— start Items —

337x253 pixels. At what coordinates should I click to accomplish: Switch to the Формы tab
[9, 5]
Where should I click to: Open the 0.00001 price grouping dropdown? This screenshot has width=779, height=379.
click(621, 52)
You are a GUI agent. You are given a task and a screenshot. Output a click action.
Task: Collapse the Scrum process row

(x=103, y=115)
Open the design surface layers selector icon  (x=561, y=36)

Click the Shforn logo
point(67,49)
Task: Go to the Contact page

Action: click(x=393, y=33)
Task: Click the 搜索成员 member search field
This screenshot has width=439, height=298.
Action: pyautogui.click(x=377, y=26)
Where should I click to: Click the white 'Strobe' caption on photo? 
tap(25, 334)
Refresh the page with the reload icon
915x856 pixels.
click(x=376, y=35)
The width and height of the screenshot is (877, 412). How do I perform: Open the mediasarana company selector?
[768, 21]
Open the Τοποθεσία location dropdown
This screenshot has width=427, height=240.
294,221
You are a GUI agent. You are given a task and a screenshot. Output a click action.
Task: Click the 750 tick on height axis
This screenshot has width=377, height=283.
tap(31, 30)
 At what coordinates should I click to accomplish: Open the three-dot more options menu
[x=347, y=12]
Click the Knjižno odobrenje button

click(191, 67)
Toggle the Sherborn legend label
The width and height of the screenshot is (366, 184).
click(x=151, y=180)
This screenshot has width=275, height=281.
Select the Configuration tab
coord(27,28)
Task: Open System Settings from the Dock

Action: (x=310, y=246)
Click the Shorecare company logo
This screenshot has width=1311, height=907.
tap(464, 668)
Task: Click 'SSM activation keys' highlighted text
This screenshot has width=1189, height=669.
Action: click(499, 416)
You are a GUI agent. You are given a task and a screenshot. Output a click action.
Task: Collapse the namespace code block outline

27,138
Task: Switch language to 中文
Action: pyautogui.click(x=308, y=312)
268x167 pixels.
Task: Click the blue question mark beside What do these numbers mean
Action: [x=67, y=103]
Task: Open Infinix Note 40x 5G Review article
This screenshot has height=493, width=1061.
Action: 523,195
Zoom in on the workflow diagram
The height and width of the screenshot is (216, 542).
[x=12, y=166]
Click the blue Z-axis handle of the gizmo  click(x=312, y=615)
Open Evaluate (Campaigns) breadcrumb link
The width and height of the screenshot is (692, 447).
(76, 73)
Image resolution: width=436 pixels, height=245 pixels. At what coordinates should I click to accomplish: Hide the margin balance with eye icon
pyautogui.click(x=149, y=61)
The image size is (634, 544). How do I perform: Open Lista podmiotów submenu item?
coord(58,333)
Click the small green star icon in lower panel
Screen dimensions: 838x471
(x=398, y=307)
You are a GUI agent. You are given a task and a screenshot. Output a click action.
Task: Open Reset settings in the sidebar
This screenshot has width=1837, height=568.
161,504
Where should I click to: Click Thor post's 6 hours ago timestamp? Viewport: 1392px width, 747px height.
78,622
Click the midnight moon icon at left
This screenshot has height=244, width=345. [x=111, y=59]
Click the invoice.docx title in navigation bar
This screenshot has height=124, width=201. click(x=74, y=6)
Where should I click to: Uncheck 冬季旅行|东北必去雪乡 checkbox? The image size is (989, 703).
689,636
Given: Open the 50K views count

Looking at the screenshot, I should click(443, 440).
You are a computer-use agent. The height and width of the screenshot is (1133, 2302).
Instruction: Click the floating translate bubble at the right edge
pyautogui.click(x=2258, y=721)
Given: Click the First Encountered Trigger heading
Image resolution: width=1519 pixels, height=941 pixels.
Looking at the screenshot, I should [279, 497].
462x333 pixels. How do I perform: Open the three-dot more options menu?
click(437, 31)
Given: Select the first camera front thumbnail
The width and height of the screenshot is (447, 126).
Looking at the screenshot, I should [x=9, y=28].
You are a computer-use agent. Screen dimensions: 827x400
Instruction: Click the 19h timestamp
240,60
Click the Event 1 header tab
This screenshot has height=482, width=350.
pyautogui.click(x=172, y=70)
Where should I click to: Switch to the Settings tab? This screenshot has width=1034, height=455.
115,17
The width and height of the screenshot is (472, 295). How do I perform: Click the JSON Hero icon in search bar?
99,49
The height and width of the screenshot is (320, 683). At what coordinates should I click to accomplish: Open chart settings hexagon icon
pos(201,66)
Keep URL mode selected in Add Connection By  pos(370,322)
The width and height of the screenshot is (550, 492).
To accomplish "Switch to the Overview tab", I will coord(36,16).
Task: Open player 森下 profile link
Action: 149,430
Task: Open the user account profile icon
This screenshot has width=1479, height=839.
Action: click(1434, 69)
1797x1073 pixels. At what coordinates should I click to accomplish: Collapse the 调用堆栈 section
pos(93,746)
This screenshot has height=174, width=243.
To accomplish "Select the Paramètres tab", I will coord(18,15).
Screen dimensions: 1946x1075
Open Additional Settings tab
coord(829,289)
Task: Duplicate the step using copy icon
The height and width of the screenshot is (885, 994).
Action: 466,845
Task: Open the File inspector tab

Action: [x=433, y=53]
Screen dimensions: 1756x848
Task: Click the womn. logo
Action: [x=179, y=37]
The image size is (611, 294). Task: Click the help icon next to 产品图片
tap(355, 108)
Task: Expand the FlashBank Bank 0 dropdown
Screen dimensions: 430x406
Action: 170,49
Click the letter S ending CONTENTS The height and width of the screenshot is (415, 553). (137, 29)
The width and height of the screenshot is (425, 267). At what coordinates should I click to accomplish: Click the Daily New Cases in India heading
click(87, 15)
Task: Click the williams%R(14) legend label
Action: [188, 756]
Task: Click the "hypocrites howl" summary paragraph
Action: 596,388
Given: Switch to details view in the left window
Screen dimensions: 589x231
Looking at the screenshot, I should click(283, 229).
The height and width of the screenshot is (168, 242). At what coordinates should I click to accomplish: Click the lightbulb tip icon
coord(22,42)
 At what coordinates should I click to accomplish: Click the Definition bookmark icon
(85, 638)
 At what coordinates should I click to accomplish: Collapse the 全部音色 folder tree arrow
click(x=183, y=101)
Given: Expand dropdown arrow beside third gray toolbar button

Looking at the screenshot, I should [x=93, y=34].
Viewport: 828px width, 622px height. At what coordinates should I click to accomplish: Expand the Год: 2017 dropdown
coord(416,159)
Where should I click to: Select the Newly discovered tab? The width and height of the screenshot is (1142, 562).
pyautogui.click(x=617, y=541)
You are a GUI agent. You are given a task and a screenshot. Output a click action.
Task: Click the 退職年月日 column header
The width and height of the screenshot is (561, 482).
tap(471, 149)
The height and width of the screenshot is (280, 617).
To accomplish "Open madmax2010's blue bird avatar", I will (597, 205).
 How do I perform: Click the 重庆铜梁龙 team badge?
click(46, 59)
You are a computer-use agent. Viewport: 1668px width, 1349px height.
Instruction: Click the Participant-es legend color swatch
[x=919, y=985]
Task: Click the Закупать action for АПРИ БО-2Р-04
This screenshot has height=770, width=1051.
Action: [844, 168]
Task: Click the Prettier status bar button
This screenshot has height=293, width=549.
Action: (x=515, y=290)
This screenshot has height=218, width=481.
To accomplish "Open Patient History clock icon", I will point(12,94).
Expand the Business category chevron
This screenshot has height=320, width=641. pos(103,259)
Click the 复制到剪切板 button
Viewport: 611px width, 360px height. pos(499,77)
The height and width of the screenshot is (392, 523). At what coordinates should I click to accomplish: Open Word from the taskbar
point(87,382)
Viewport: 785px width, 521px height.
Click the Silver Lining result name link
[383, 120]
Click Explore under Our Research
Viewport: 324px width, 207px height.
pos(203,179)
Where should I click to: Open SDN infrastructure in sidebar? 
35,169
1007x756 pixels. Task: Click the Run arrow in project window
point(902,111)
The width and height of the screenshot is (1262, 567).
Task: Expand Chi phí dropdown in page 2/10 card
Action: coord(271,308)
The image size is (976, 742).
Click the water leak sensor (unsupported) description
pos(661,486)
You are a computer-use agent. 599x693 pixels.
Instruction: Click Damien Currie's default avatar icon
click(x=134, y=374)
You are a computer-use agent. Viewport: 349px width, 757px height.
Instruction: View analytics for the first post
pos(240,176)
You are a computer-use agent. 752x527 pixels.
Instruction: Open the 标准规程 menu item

— end Items —

> Work to be completed
Can you recast the lines from the first one through the line containing "Action: pyautogui.click(x=377, y=26)", both included, as a Markdown table with the columns Row and Line, leaving out blank lines?

> Exercise output
| Row | Line |
|---|---|
| 1 | 337x253 pixels. At what coordinates should I click to accomplish: Switch to the Формы tab |
| 2 | [9, 5] |
| 3 | Where should I click to: Open the 0.00001 price grouping dropdown? This screenshot has width=779, height=379. |
| 4 | click(621, 52) |
| 5 | You are a GUI agent. You are given a task and a screenshot. Output a click action. |
| 6 | Task: Collapse the Scrum process row |
| 7 | (x=103, y=115) |
| 8 | Open the design surface layers selector icon  (x=561, y=36) |
| 9 | Click the Shforn logo |
| 10 | point(67,49) |
| 11 | Task: Go to the Contact page |
| 12 | Action: click(x=393, y=33) |
| 13 | Task: Click the 搜索成员 member search field |
| 14 | This screenshot has width=439, height=298. |
| 15 | Action: pyautogui.click(x=377, y=26) |